目的观察重组人红细胞生成素(rHu-EPO)对大鼠心肌梗死的治疗作用并探讨其机制。方法体外培养出生3 d 内 SD 大鼠心肌细胞,缺氧培养和 H_2O_2模拟氧化应激反应诱导凋亡,培养体系中加入 rHu-EPO,荧光染色观察凋亡率的变化。32只成年 SD 大鼠分空白组8只、心肌梗死组12只和治疗组12只;空白组开胸但不结扎冠脉,心肌梗死组和治疗组结扎左冠前降支制备心肌梗死的模型,治疗组每天腹腔注射5000 IU/kg rHu-EPO 共7 d,14 d 后所有大鼠检测血流动力学指标,心脏切片原位末端标记(TUNEL)检测凋亡,免疫组化检测 Bcl-2、Bax 表达。结果 rHu-EPO 使心肌细胞缺氧诱导的凋亡率由47.92%±5.87%下降为28.21%±4.35%;氧化应激反应所诱导的凋亡率由60.42%±5.54%下降为43.40%±5.39%;腹腔注射 rHu-EPO 使得心肌梗死后大鼠心功能保存较好,动脉收缩压、平均动脉压、左心室收缩压、±dp/dt_(max)都有所提高,同时,左心室舒张压、左心室舒张末期压下降;细胞凋亡率由1.65%±0.50%减少为0.84%±0.30%;Bcl-2蛋白表达率由0.96%±0.37%增加为1.43%±0.28%;Bax 蛋白表达率由1.34%±0.47%减少为0.68%±0.30%。结论rHu-EPO 可抑制心肌细胞凋亡、保存心功能,可能是通过下调 Bax 表达和上调 bcl-2表达实现的。

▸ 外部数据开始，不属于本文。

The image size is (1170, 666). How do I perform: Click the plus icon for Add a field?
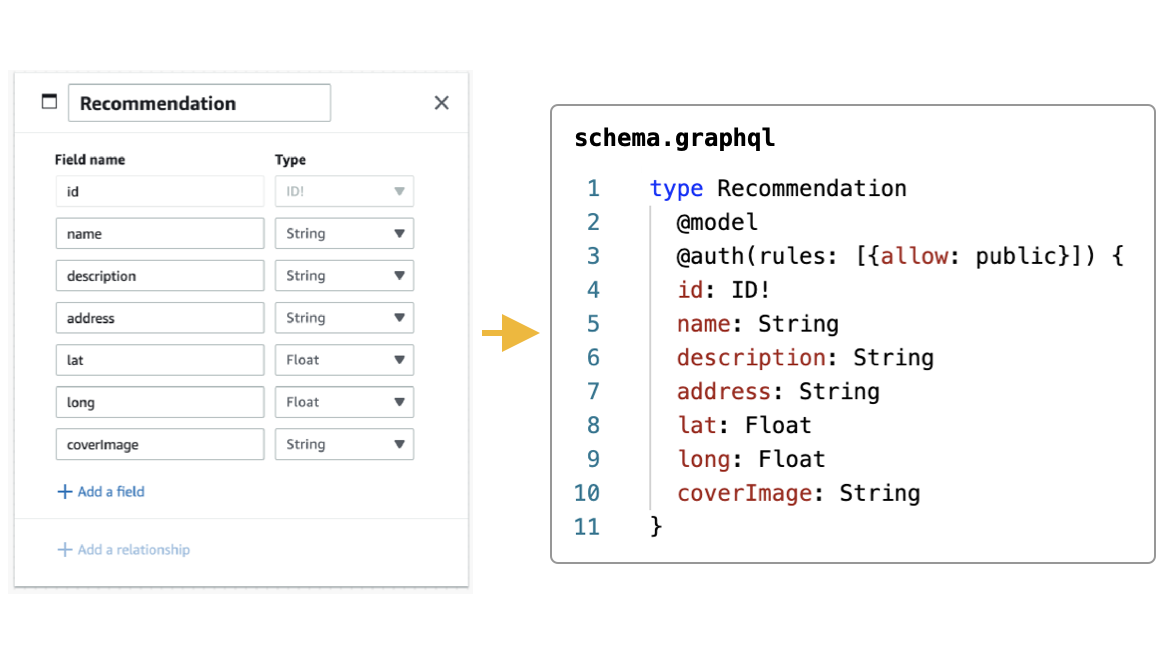pos(65,491)

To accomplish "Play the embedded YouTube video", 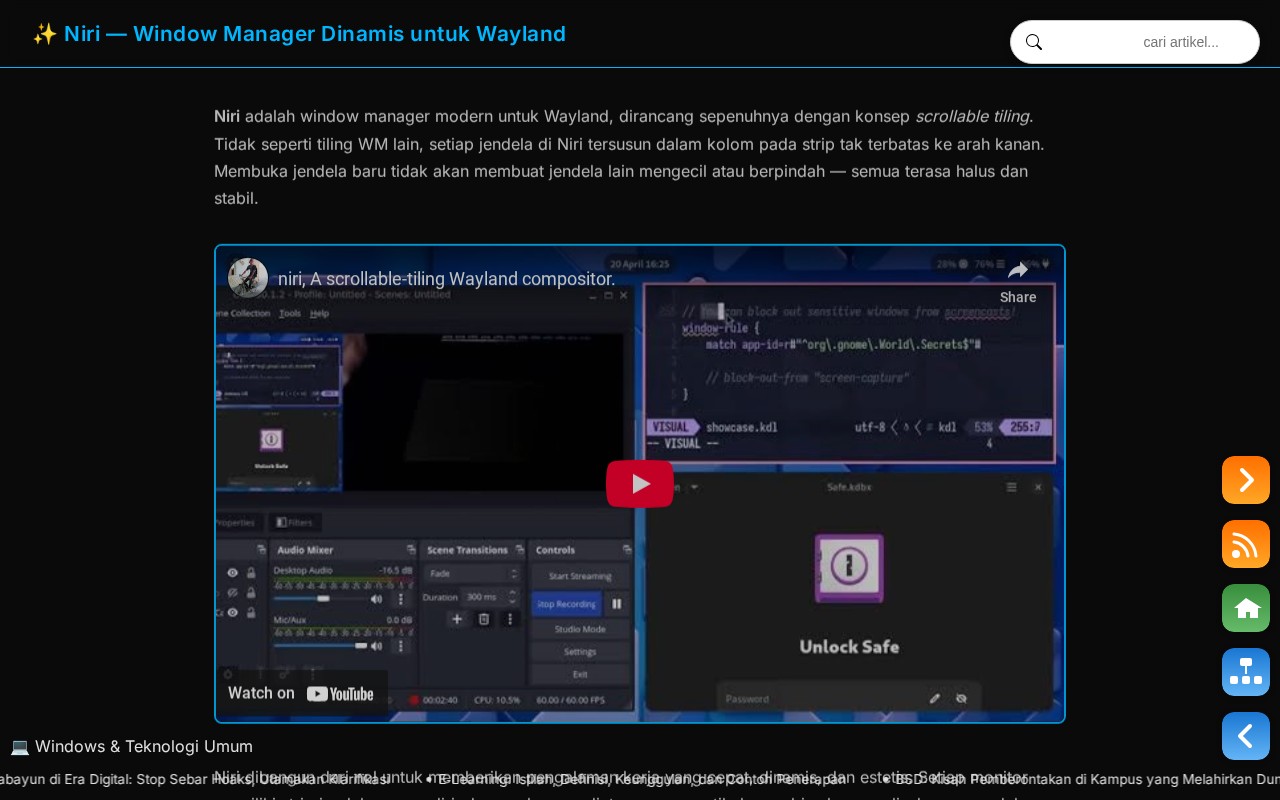I will click(x=640, y=484).
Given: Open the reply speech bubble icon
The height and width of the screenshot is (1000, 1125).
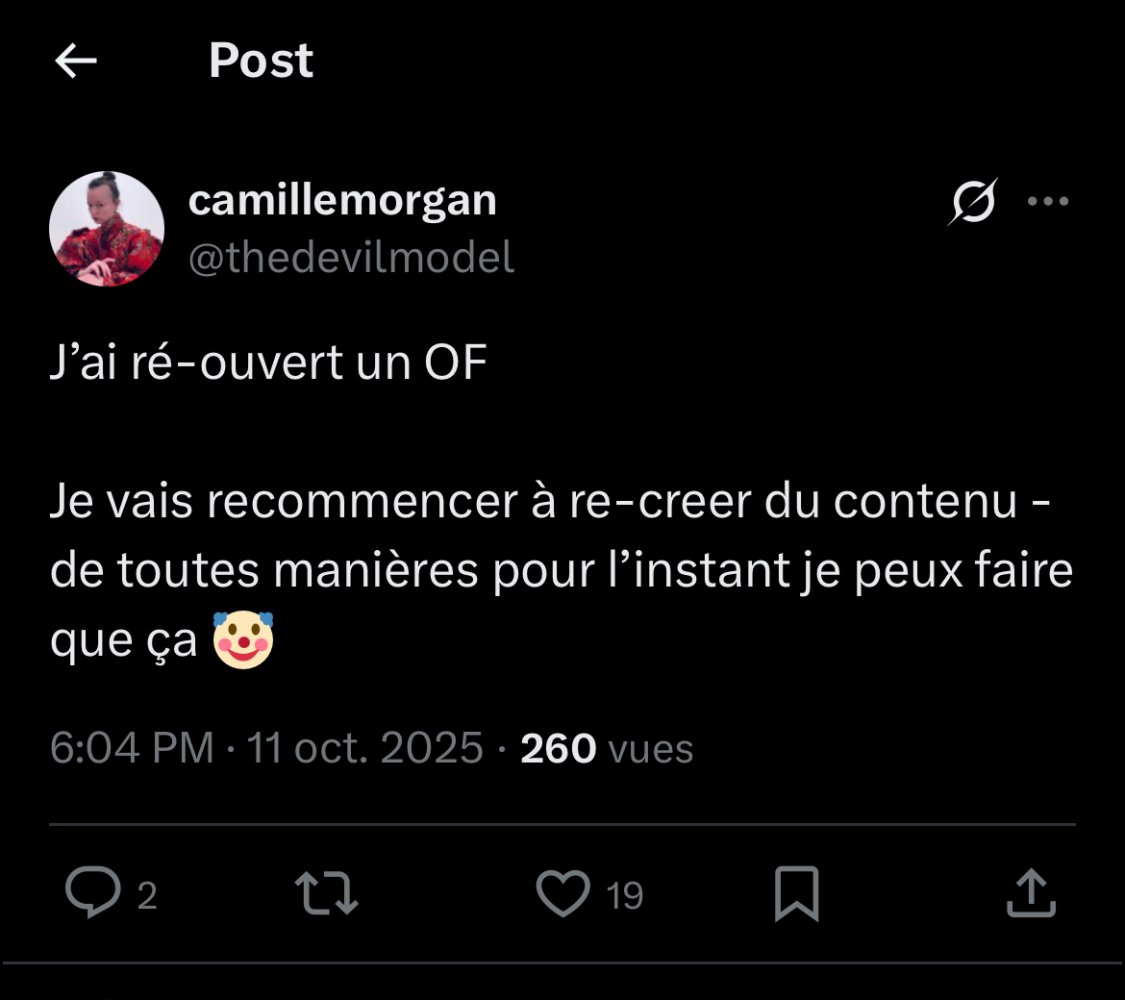Looking at the screenshot, I should pyautogui.click(x=93, y=893).
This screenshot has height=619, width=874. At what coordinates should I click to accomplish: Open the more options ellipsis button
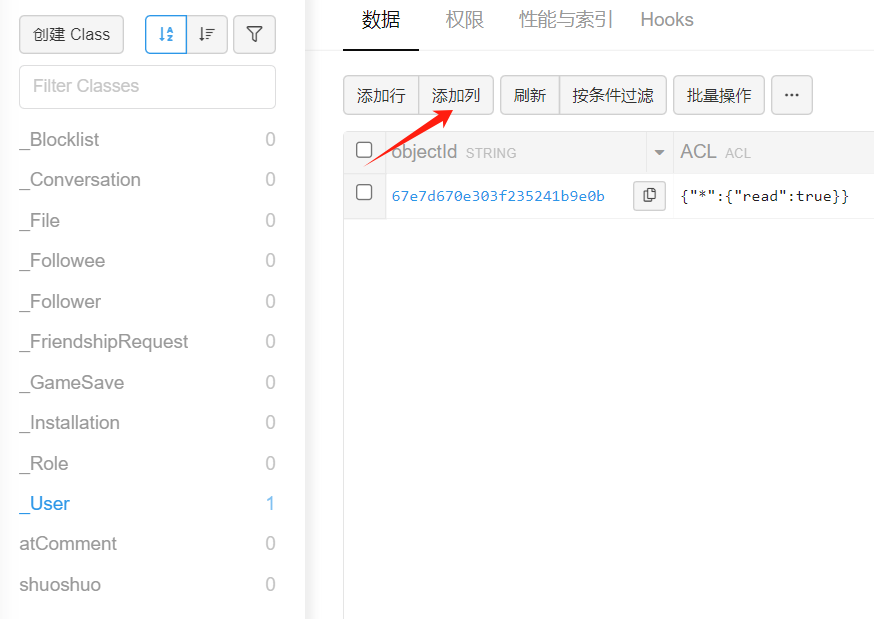click(x=791, y=95)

Objective To observe the treatment and it＇s mechanisms of rHu-EPO on acute myocardial infarction of SD rats in vitro and vivo. Methods Cardiomyocytes were isolated from neonatal Sprague-Dawley rats. Hypoxia condition and oxidative stress were used to induce apoptosis, rHu-EPO was added to the culture system. Apoptosis was assessed by using Hoechst 33258 dyeing. Apoptosis index （AI） was then calculated. Thirty two rats were divided into three groups including sham operation group （Sham）, acute myocardial infarction group （MI） and treated group （MI ＋ EPO）. Acute myocardial infarction model was made by ligating the anterior descending coronary artery, rHu-EPO was administered i.p. in MI ＋ EPO group at the dose of 5000 units/kg of body weight immediately after the ligation and the next six days. At the fourteenth day all animals underwent hemodynamic measurements and then executed, the samples were examined with hematoxylin and eosin （HE） stain, immunohistochemistry technique （ Bcl-2, Bax） and TdT- mediated dUTP nick end labeling （TUNEL） dyeing. Results rHu-EPO significantly down-regulated the apoptosis of cardiomyocytes which underwent hypoxia or oxidative stress. In vivo experiment rHu-EPO protected the hemodynamic function of the rats from myocardial infarction and down-regulated the ratio of the positive cells for TUNEL and Bax. The ratio of the positive cells for Bcl-2 was up-regulated by rHu-EPO. Conclusion These findings suggested rHu-EPO improve myocardial infarction by attenuating apoptosis. Potential mechanism is to up-regulated Bcl-2 expression and down-regulated Bax expression.